Es así como cuajó la imagen del castellano seco y sobrio, incapaz de otra cosa que no fuera la hazaña bélica, la dominación tortuosa o incluso la matanza sistemática de sarracenos, judíos o indoamericanos, en tareas para las que siempre encontraban ayuda en los extremeños de habla incomprensible. Y la de los andaluces, descendientes en línea directa de fenicios y moros y que en decir del poeta, se les ha «muerto la voluntad una noche de luna», conformándose de vez en cuando «con un beso y un nombre de mujer». Y los vascos, mozarrones ellos, tan industriosos como analfabetos, dotados de inconfundible acento y corta imaginación. Y los levantinos, dados al naranjo, la ostentación y el mal gusto. Y así continuaba el relato de un país compuesto por retazos tan dignos de compasión como necesitados de mejora.

Pero en ese panorama de seres romos y defectuosos sobresalía, cual faro que marca el camino en medio de la espesa niebla, Cataluña y los catalanes, tierra y gentes de la más acrisolada prosapia establecida en parajes que solo encuentran parangón en el paraíso terrenal, capaces en solitario de sacar a la dolida y maloliente España de su abatimiento con el genio que Dios les había deparado, hecho a medias de limpieza temporal y espiritual, gusto ilimitado por la cultura, honradez a prueba de cualquier tentación propia o ajena, laboriosidad sin límite, bien que teñida, algún pecadillo habrían que tener, por lo que las malas lenguas consideraban inmoderado gusto por la «pela» y su acumulación.

En definitiva, una comunidad admirable y envidiada por el resto de los pueblos y gentes que poblaban la parte hispana de la piel de toro. E incluso por los habitantes de la parte no hispana de la misma piel. No en vano ambos, ¡oh fatalidad del destino!, se habían visto obligados en el pasado irredento a luchar contra la torva dominación del castellanismo rampante. Y tanta fue la fuerza de la construcción que llegó a ser mansamente aceptada por igual por el pueblo retrasado y llano que sólo mascullaba castellano, mientras que la Cataluña del Principado, ni más ni menos, poseída del incomparable e inimitable «seny» directamente legado por Guifré el Pilós, aceptaba graciosamente su reconocida superioridad.

Los separatistas catalanes, y no deben doler prendas al reconocérselo, han prestado un gran servicio a su región al situarla al nivel del resto de las de los humildes mortales que pueblan España. No es posible seguir presumiendo de «seny», «señorío espiritual», cuando su conducta ha constituido y sigue constituyendo un modelo de doblez tramposa, de mentira continuada, de pertinaz empeño en la búsqueda del conflicto y la división. No es posible presentar a la Cataluña independiente que ellos reclaman como un modelo para la buena gestión administrativa, cuando es ya sobradamente patente la dolosa incapacidad de los recientes gestores de la cosa pública catalana para atender a las necesidades inmediatas de los ciudadanos, agobiados en la cortedad de los servicios que reciben y asombrados ante la progresiva deuda acumulada por los que solo tenían la separación como programa.

■ ■ ■ ■ ■

• Ejercicio propuesto 1: Presente como tabla Markdown los registros, comenzando por la primera línea y terminando tras la que contiene "Action: click(x=363, y=562)", ambas incluidas, sin las líneas en blanco. Use la columna «Fila» para el número de fila y la columna «Línea» para el texto de cada línea.

■ ■ ■ ■ ■

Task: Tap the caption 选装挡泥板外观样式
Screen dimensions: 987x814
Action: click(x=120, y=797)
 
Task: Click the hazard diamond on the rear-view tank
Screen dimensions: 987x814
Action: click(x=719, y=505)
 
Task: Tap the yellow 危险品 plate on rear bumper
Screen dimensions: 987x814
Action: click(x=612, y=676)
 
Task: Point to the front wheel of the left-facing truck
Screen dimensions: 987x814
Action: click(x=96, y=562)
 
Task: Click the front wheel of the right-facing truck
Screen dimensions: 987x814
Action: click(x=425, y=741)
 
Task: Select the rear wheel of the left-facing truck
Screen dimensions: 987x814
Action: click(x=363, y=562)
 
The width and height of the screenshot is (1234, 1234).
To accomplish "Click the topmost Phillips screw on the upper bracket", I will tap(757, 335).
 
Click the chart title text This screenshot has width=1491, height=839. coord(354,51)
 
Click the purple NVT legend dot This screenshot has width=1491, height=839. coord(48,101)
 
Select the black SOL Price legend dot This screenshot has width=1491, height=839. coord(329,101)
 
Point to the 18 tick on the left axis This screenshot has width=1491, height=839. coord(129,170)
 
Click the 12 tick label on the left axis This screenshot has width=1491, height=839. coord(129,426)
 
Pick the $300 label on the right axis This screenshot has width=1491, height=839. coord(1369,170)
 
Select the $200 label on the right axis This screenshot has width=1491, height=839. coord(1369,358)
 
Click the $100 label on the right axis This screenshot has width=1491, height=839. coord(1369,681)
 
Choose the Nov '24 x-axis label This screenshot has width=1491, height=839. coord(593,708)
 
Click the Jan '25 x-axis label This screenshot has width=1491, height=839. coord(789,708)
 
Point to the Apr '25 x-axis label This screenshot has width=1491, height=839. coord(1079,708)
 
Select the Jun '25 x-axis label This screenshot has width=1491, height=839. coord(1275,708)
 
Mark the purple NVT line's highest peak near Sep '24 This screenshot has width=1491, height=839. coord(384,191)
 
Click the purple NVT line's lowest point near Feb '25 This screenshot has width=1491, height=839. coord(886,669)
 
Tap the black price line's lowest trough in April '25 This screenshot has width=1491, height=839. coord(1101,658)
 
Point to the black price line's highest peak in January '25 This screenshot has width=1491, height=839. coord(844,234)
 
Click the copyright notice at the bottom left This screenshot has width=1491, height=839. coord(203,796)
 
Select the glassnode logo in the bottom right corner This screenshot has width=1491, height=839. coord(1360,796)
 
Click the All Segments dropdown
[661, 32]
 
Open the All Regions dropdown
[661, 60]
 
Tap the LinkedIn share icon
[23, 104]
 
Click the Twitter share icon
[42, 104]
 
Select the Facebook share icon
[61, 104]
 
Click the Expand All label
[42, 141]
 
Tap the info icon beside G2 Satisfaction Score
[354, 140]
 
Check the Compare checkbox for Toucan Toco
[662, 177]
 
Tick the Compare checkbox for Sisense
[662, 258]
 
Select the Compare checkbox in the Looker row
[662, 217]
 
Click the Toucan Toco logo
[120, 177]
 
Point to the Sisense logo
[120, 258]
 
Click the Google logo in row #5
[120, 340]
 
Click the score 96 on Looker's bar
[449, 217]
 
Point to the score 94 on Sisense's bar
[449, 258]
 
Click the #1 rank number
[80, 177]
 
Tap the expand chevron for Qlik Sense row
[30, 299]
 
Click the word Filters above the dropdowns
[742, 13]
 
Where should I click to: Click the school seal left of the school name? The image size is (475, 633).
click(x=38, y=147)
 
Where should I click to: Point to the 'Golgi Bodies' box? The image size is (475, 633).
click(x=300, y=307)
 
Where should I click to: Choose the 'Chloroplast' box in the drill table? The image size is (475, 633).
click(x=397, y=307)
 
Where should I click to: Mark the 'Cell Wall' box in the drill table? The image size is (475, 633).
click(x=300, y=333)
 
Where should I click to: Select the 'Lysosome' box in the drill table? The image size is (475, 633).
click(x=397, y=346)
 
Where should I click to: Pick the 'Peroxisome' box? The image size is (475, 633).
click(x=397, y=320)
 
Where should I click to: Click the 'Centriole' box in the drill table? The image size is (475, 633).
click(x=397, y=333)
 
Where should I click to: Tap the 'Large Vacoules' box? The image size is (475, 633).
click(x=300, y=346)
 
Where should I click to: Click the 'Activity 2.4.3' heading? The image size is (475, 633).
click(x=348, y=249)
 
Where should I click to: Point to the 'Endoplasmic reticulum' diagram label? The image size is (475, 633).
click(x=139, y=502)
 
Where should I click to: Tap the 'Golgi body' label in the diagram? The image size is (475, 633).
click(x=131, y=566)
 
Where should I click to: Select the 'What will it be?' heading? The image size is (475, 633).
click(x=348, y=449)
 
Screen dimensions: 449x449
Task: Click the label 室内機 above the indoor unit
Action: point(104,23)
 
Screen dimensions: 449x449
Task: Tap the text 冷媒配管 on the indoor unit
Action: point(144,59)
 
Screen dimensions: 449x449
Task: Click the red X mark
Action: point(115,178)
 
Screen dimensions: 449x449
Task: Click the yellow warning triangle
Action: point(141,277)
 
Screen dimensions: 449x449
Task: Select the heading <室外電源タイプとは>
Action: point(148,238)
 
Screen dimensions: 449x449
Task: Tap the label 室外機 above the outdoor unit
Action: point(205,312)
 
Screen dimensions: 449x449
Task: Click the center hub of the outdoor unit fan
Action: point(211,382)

■ ■ ■ ■ ■

• Ejercicio propuesto 2: Prosiga el texto sobre la imagen de Cataluña y el separatismo catalán a partir de su última oración.

• Respuesta 1:
| Fila | Línea |
|---|---|
| 1 | Task: Tap the caption 选装挡泥板外观样式 |
| 2 | Screen dimensions: 987x814 |
| 3 | Action: click(x=120, y=797) |
| 4 | Task: Click the hazard diamond on the rear-view tank |
| 5 | Screen dimensions: 987x814 |
| 6 | Action: click(x=719, y=505) |
| 7 | Task: Tap the yellow 危险品 plate on rear bumper |
| 8 | Screen dimensions: 987x814 |
| 9 | Action: click(x=612, y=676) |
| 10 | Task: Point to the front wheel of the left-facing truck |
| 11 | Screen dimensions: 987x814 |
| 12 | Action: click(x=96, y=562) |
| 13 | Task: Click the front wheel of the right-facing truck |
| 14 | Screen dimensions: 987x814 |
| 15 | Action: click(x=425, y=741) |
| 16 | Task: Select the rear wheel of the left-facing truck |
| 17 | Screen dimensions: 987x814 |
| 18 | Action: click(x=363, y=562) |

• Respuesta 2:
No es posible alardear de honradez y limpieza frente al resto de las regiones españolas cuando las noticias sobre el latrocinio sistemático al que Cataluña se ha visto sometida por el clan que ha dominado las estructuras políticas del territorio durante treinta años no tiene parangón ni en Andalucía, ni en Valencia, ni en Madrid, ni en Canarias, ni en Baleares, por recordar solo algunos ejemplos donde la corrupción ha dejado huellas dolorosas y profundas. No es posible presumir de modernidad política e ideológica cuando las cloacas del separatismo han generado los movimientos más radicales y antañones que la convulsa geografía partidista española ha producido en los últimos años, y en los que se mezcla el estilismo «punk» de la República Democrática Alemana y las propuestas que ni siquiera Stalin osó enumerar en su primera juventud. Ya ni siquiera cabe alardear de superioridades municipalistas: tanto valen las bromas sobre el Holocausto del ayuntamiento madrileño, o los alardes anticristianos en ropa interior de sus féminas, como las meadas (con perdón) en la vía pública de alguna de las integrantes del consistorio barcelonés. ¿Es esa todavía la Ciudad Condal?

Con artes torticeras el separatismo catalán y sus adláteres han conseguido envenenar de sentimientos malignos al cuarenta y siete por ciento de la población catalana. Entre ellos muchos de los que todavía presumen de la superioridad moral y material de un pasado que probablemente nunca fue y que definitivamente nunca ya será. En el camino han conseguido lo que parecía imposible: equiparar a su pueblo con las peores trapacerías de las que habían acusado a los demás. No es la mejor manera de recuperar la igualdad y camino queda, a catalanes y a los que no lo son, para reconstruir un proyecto común para España. Pero al menos demos a cada cual lo suyo: la Cataluña de los separatistas vale tanto, o tan poco, como lo que vale la peor de las regiones españolas. Es una manera de recuperar el sentido de las proporciones. Para algo habría de valer la borrachera del «procés».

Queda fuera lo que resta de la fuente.